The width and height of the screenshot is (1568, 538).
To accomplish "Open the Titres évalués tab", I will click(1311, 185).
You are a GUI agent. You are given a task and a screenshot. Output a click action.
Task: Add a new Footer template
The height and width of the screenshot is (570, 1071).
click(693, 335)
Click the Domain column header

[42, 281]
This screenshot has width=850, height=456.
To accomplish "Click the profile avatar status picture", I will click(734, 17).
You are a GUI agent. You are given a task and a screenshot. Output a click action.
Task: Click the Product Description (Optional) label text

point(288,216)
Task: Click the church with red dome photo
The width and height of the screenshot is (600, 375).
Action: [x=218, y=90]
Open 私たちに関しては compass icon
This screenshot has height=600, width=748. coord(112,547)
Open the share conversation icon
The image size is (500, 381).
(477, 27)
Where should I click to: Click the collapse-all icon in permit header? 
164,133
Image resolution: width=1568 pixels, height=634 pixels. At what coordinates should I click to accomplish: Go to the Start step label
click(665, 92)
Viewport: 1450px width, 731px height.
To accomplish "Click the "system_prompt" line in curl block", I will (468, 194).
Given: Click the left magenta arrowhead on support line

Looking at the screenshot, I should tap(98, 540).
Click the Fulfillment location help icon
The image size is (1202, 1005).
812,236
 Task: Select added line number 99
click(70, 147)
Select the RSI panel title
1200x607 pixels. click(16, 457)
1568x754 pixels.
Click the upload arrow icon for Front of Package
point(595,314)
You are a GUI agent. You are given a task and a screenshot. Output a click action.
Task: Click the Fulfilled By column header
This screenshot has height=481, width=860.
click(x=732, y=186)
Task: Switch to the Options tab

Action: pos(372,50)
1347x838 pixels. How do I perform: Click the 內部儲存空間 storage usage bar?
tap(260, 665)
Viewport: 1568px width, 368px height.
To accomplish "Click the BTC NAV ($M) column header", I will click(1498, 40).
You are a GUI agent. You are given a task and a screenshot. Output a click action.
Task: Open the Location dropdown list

Your instructions:
Look through the records and copy every line that has the word "Viewport".

Solution for this problem:
Viewport: 1450px width, 731px height.
Viewport: 1568px width, 368px height.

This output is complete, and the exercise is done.